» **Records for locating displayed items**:

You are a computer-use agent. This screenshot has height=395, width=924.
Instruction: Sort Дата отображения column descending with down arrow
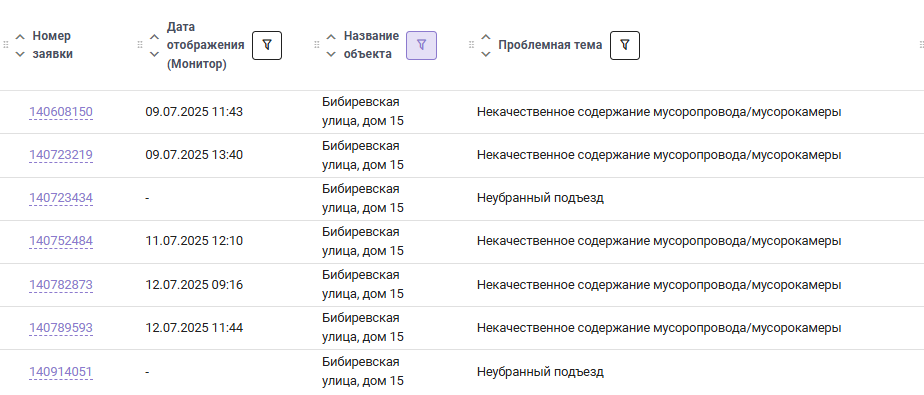tap(154, 54)
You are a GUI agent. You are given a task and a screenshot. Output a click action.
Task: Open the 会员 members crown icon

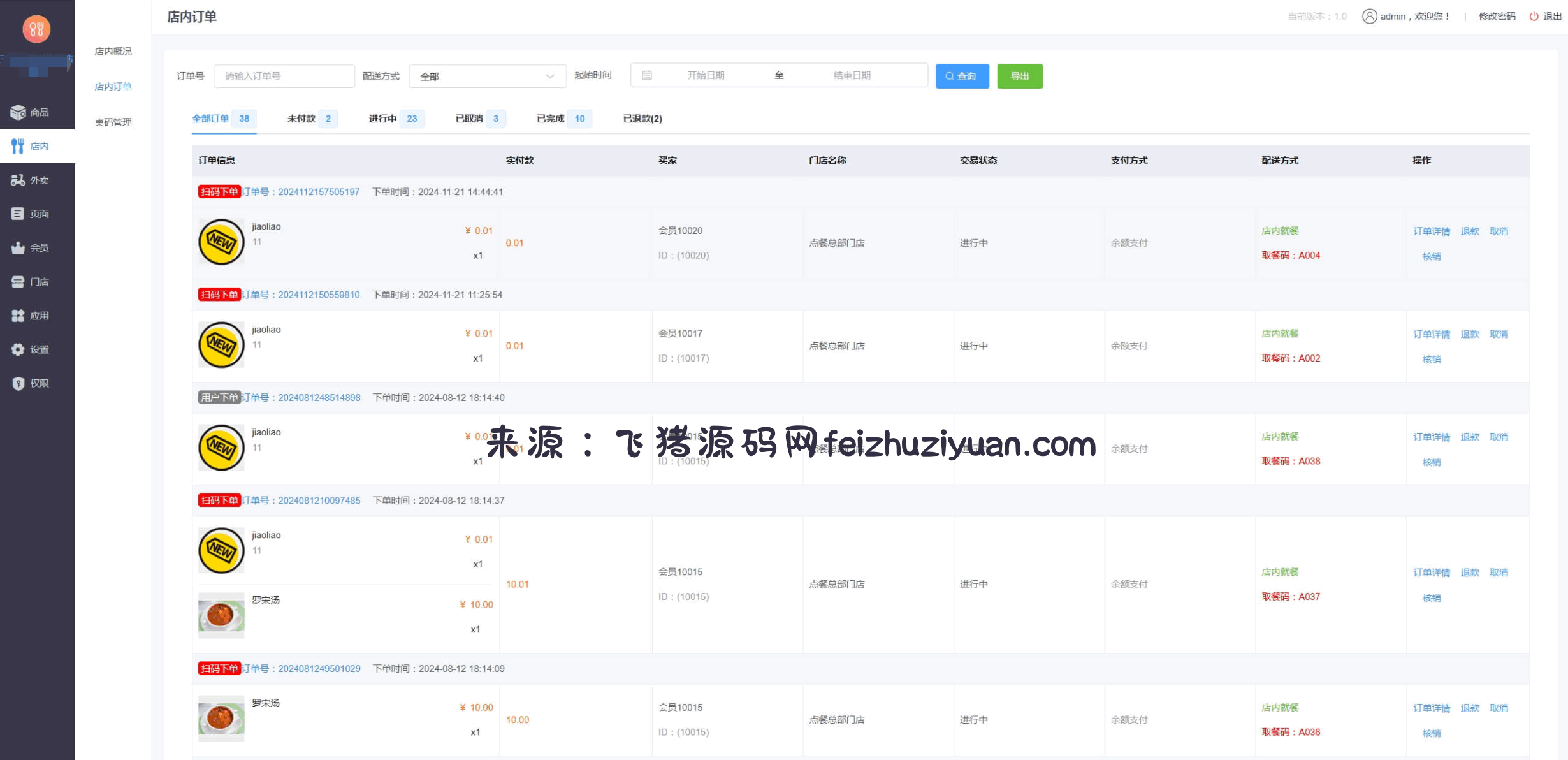pos(18,248)
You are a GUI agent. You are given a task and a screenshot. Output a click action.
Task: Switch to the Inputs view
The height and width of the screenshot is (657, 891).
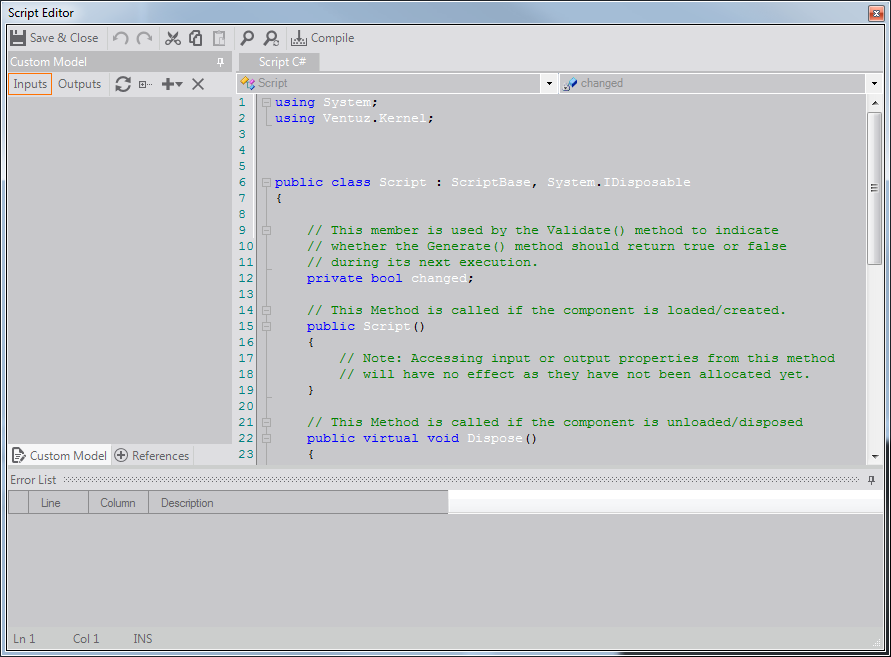tap(30, 84)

» **Exercise objective**:
Convert the items above into a two-column CSV with the columns "instruction" and "answer". Give each item its own row, put each value in a single quoted field with line breaks replaced by spaces, and leave out the pictures.

» **Problem solution**:
instruction,answer
"You are a computer-use agent. This screenshot has height=395, width=924. Instruction: Sort Дата отображения column descending with down arrow","tap(154, 54)"
"You are a GUI agent. You are given a task and a screenshot. Output a click action. Task: Open the 会员 members crown icon","pos(18,248)"
"You are a GUI agent. You are given a task and a screenshot. Output a click action. Task: Switch to the Inputs view The height and width of the screenshot is (657, 891).","tap(30, 84)"